§ **What the exercise asks**
List all the lines in these records that hold "agent".

§ **Information supplied**

==============================

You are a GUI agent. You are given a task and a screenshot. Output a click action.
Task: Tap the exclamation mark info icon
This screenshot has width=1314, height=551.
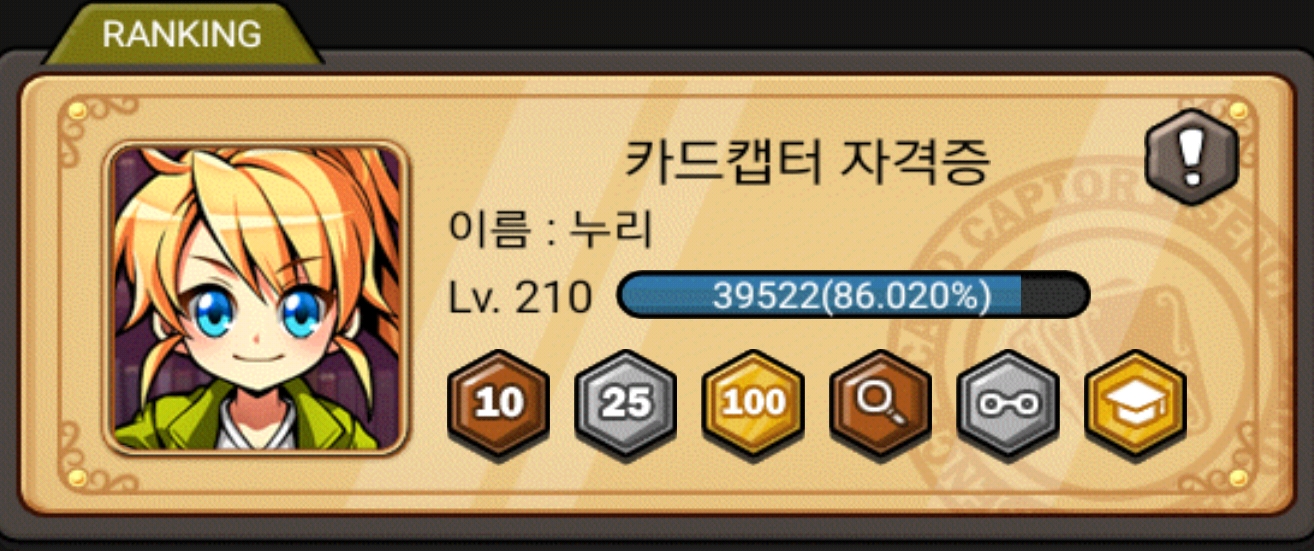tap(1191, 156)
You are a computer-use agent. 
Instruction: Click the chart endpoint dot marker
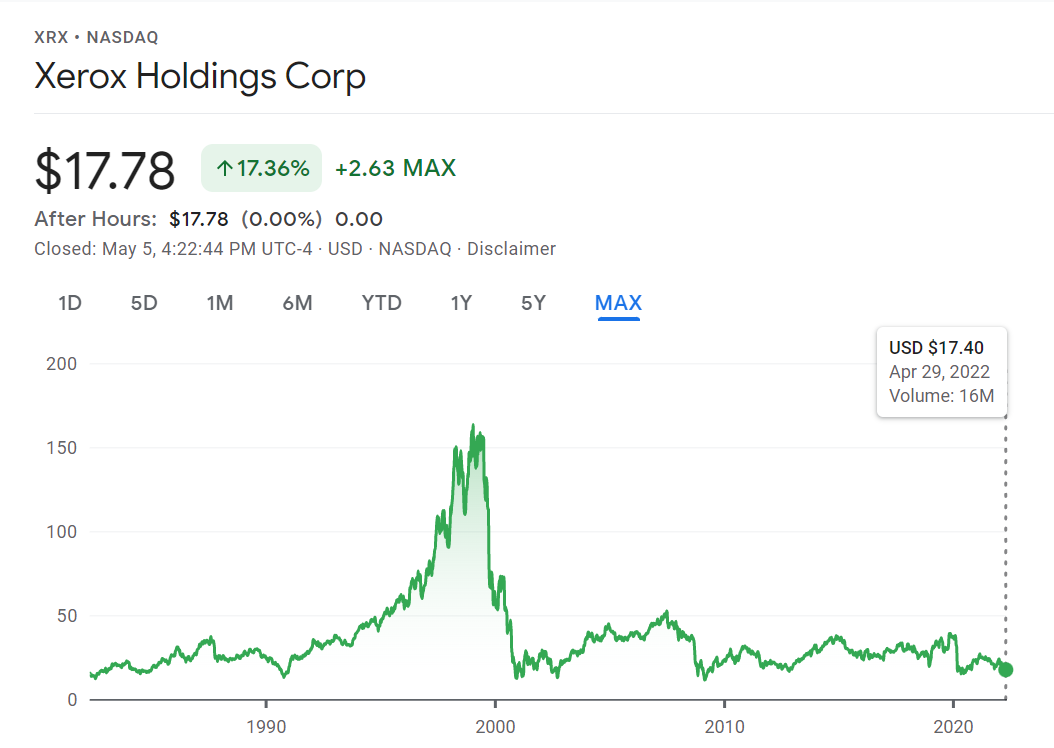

==============================

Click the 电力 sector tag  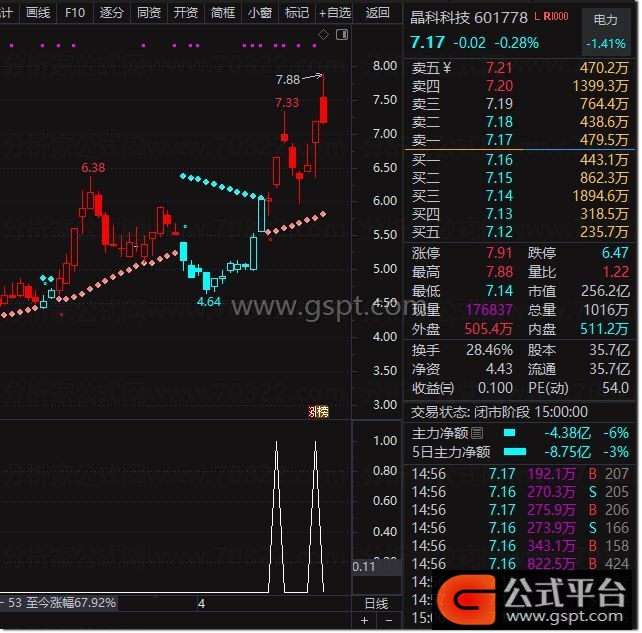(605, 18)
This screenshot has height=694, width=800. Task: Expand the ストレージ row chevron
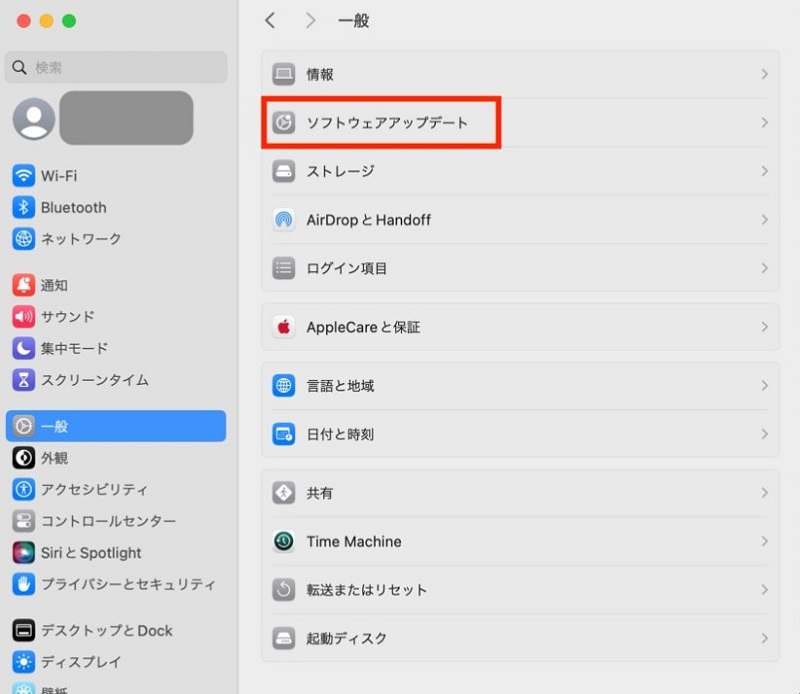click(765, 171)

==============================

§ **Written answer**
You are a GUI agent. You are given a task and a screenshot. Output a click action.
You are a computer-use agent. 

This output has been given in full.